La reforma tiene como objetivo principal «optimizar la competitividad del sector y la eficiencia en la gestión estatal», promoviendo la simplificación administrativa, la reducción de cargas burocráticas, el fortalecimiento de la seguridad jurídica y la modernización de los mecanismos de control. Aunque muchos de los cambios son técnicos, el impacto práctico es significativo: las empresas mineras contarán con menos procedimientos previos para importar equipos, mayor previsibilidad para acceder a beneficios fiscales y una mayor flexibilidad para mover bienes entre proyectos.
Uno de los cambios más destacados se encuentra en el régimen de importaciones. La nueva normativa reemplaza gran parte de los procedimientos de autorización previa por declaraciones juradas sobre el destino minero de las mercancías importadas, integrando el trámite con la Ventanilla Única de Comercio Exterior (VUCEA) y el Sistema Informático Aduana Malvina. Esta medida permitirá a las empresas mineras reducir significativamente los tiempos y trámites administrativos para la importación de bienes de capital, equipos especiales, repuestos e insumos.
Otro aspecto clave de la reforma se centra en la estabilidad fiscal. Las nuevas regulaciones establecen un plazo máximo de 60 días hábiles administrativos para la aprobación o rechazo de solicitudes de estabilidad fiscal, brindando mayor certidumbre a los proyectos que requieren tomar decisiones de inversión a largo plazo.
En cuanto a la devolución acelerada del IVA para actividades exploratorias, se han incorporado plazos definidos para agilizar el proceso. Además, se han establecido cambios en materia tributaria, como la deducción de gastos de exploración y la amortización acelerada de activos.
La reforma también introduce un régimen más detallado para los proveedores de servicios mineros, quienes deberán cumplir con ciertos requisitos para mantener sus beneficios.

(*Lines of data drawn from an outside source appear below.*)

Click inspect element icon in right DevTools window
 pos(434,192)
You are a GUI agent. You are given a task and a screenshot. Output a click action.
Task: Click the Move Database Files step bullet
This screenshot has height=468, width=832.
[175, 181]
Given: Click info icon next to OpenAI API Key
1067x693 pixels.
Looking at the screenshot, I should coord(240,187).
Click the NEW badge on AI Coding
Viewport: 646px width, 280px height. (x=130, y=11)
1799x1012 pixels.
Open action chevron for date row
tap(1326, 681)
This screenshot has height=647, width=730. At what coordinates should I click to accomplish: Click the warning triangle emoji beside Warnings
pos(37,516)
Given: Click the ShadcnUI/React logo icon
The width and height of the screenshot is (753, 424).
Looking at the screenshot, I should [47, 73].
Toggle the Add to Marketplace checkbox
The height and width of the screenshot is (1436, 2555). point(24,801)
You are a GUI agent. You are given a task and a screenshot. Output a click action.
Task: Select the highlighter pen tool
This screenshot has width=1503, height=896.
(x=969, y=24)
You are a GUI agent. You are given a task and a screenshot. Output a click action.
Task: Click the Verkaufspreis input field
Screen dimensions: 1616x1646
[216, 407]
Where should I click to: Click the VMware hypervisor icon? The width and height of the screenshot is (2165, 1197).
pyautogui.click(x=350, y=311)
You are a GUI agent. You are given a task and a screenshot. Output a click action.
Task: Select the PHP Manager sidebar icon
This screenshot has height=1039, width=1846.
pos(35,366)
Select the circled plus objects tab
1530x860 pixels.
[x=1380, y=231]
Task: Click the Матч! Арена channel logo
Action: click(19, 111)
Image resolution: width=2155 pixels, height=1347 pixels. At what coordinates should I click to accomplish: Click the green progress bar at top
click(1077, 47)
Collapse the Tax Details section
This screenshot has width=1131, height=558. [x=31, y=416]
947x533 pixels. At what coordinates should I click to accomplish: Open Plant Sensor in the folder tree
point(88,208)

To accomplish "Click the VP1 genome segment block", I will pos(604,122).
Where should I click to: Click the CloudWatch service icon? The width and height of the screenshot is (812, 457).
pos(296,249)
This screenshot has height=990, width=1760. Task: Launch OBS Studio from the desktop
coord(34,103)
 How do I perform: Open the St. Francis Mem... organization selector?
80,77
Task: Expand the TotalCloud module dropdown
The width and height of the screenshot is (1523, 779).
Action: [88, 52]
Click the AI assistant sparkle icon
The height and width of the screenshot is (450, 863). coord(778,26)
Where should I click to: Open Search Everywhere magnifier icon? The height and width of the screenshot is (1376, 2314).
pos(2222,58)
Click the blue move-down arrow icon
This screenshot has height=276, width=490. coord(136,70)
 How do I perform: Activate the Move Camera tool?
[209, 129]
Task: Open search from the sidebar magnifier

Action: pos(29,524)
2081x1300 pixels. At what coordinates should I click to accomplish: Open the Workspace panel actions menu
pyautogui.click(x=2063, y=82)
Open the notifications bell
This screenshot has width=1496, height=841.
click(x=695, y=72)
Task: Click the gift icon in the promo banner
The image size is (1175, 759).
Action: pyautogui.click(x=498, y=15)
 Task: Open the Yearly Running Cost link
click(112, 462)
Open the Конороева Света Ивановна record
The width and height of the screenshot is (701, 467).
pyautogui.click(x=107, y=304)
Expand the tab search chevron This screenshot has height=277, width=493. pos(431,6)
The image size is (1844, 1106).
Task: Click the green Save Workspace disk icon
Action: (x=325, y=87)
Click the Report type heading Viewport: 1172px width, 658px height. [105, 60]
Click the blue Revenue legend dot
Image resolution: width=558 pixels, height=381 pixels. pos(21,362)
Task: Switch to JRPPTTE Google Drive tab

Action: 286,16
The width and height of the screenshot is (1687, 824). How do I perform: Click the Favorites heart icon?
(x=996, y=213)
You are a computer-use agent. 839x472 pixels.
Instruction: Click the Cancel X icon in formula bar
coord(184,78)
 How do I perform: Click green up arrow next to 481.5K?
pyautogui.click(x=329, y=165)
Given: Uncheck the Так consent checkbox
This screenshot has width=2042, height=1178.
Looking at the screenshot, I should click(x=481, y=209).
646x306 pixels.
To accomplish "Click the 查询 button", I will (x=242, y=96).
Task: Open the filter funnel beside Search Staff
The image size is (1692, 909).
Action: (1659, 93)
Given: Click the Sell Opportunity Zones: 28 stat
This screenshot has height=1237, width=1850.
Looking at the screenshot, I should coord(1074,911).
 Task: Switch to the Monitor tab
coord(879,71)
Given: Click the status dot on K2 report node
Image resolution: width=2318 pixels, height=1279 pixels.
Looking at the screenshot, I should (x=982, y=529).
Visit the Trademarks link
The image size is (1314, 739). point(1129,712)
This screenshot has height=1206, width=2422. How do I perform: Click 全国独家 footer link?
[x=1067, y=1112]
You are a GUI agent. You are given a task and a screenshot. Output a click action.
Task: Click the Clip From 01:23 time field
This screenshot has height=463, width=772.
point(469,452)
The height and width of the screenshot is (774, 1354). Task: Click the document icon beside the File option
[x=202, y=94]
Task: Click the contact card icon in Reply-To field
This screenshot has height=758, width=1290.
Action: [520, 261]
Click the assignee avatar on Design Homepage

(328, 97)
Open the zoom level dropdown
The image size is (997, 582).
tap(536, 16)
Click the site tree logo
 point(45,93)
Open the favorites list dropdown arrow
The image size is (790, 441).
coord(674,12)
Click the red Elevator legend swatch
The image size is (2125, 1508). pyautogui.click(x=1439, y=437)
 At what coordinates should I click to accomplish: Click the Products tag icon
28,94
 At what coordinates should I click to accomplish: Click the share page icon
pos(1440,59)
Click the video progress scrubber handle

Asimismo, se ha otorgado más libertad a las empresas para mover equipos entre proyectos con una simple notificación a la autoridad de aplicación.
En cuanto a los aspectos ambientales, la nueva normativa busca armonizar la Ley de Inversiones Mineras con la Ley General del Ambiente, otorgando mayor protagonismo al Seguro Ambiental Obligatorio.
En resumen, esta reforma regulatoria representa un cambio radical en el sector minero argentino, con el objetivo de modernizar el marco regulatorio, brindar seguridad jurídica y promover la competitividad del sector. Sin duda, esta decisión del Gobierno marcará un antes y un después en la industria minera del país.